Should I use PRNewswire?

Posted by Jeremy Bencken on Monday, August 4, 2008

I just got an email from a friend who founded a video-sharing startup.  He wrote:

Question for you.  We are announcing the winners of our contest tomorrow and we are going to try to get some press in the local markets of the winners.  So we’ve drafted a press release, prepared a story line and a list of targets.  My question is whether it is worth it to use PR Newswire or something similar to put it out on the wire, vs. just sending alone ourselves.

Here’s my response:

In my experience, it is not worth it to send a release via PRNewswire, assuming you have a robust list of target reporters and you send them each a personalized note with your press release pasted at the bottom.

In fact, I don’t think I’ve ever gotten a press hit from using the newswire, even when we paid the big money for US1 distribution.  We got plenty of press, but it always came from directly emailing the right reporters.

One suggestion, have the release come from someone on staff other than you, but have them offer, “If you have questions our would like to interview Widgt’s CEO, Blah Blah, you can reach him at blah@widgt.com or by phone at 512-555-1212.”

For some reason I think this comes across better– I’ve seen reporters criticize CEO’s who do their own outreach (”he must not have very much to do if he has time to email reporters”), but they also like to get direct access to the CEO  (”I hate it when a PR thinks they can be the gate keeper to the executive suite.”).

If you want to be a real bulldog, you can have your staff follow-up with a phone call.

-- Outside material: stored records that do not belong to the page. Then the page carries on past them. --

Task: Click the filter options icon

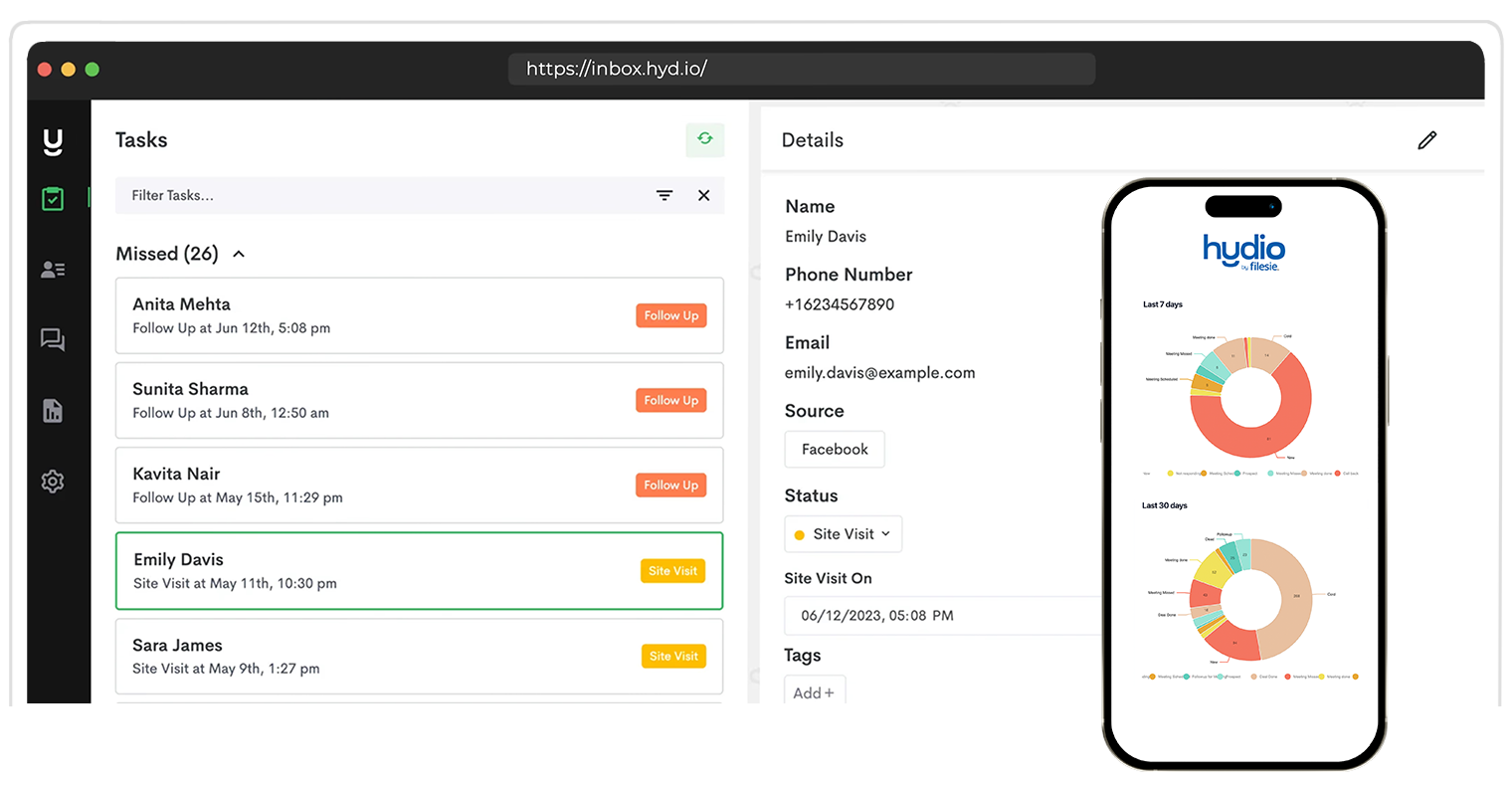Action: coord(664,196)
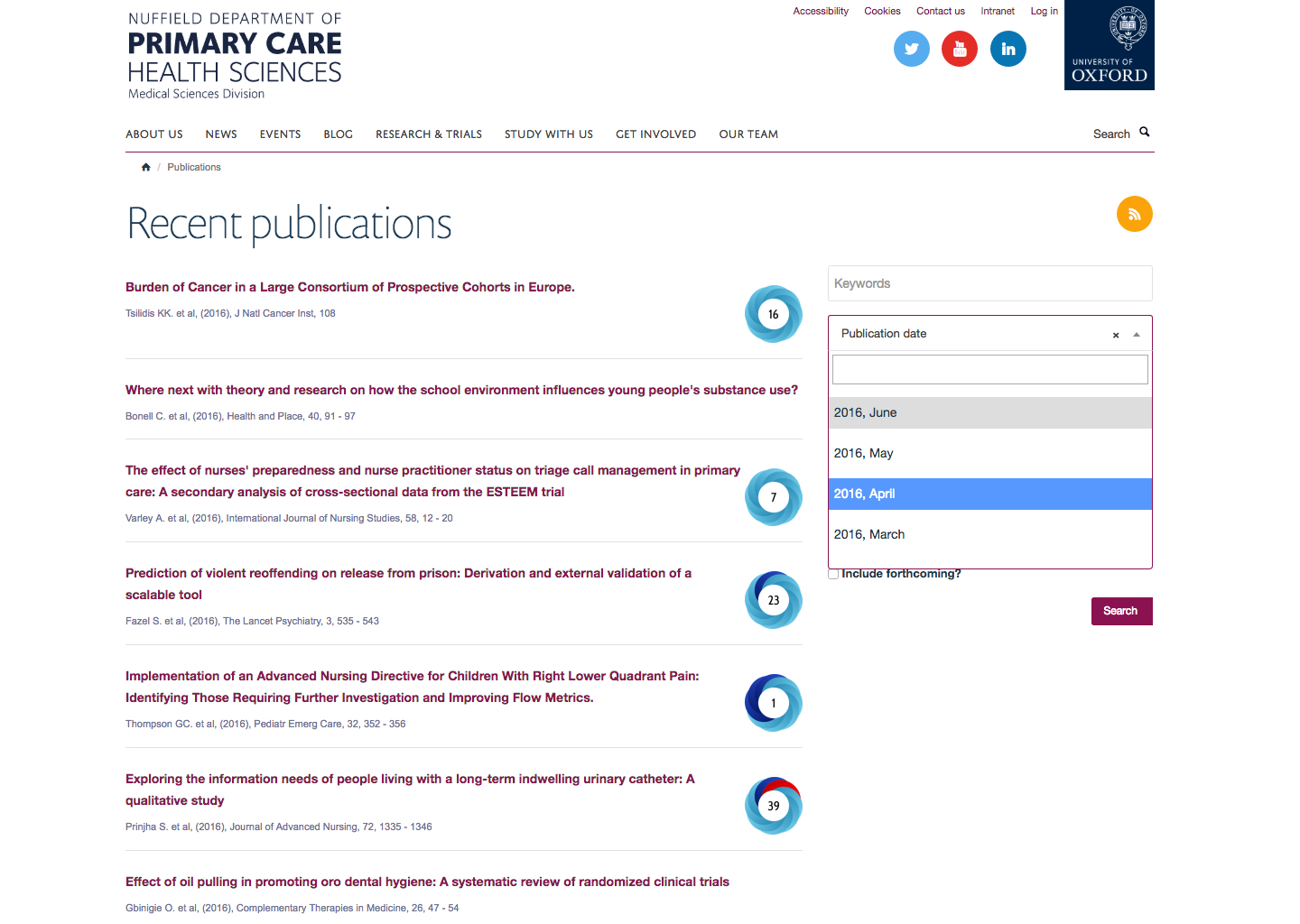Collapse the Publication date dropdown arrow
Image resolution: width=1300 pixels, height=924 pixels.
[x=1137, y=335]
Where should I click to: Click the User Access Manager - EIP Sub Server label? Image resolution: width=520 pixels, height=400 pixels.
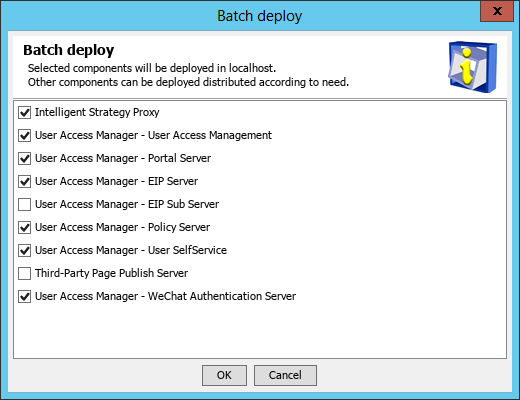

Of course, there are other ways to promote this– post the news on your blog, pitch the story to local bloggers you find on Technorati, and don’t forget to pitch TV stations (local morning news shows are always trying to fill content) and radio.  If you think your winners would agree, you should offer to make them available for tv and radio interviews.  And since you have video, consider cutting a short video of the winners’ content and offering it to the tv station.

Jujitsu Link Building

Posted by Jeremy Bencken on Tuesday, June 10, 2008

I’m just back from SMX Advanced in Seattle, which was a great conference all about search marketing.  My personal interest was the organic search tract, which covers many methods we used to build ApartmentRatings.com.  And within organic search, the main attraction was link-building especially from a PR and social media perspective. 

I picked up a number of great ideas, and here’s an easy and quick one any entrepreneur can do right now: use Google date search to find your competitors’ newest links (especially on blogs and forums), then jump in and comment.  I call this jujitsu because you use your competitor’s successful marketing efforts against them. 

The key to this strategy is finding blog and forum discussion opportunities quickly and getting involved while the topics are hot.  When you comment, always include your signature with a link back to yourself.

Here’s how to do it: 

  1. Go to Google, click Advanced Search, then in the field called “this exact word or phrase” enter a competitor’s domain name with quotes (e.g. “lawyers.com”)
  2. In the field, “Search within a site or domain:” enter “lawyers.com”.
  3. Click on the line marked “Date, usage rights, numeric range, and more” and choose “past 24 hours.” 
  4. Now click the “Advanced Search” button to search. 
  5. As a final step: in the search box, change the search from

    “lawyers.com” site:lawyers.com to
    “lawyers.com” -site:lawyers.com

    That tells Google to exclude any pages from your competitor’s own site and only shows other sites that link to your competitor.   You might also search for pages with include the word “Comment,” which is a good marker for pages that invite user comments, like this:

    “lawyers.com” -site:lawyers.com comments

Now you’re set to find some opportunities to participate in timely, relevant discussions.  This technique may also yield some reporters and webmasters who you can contact to pitch your site.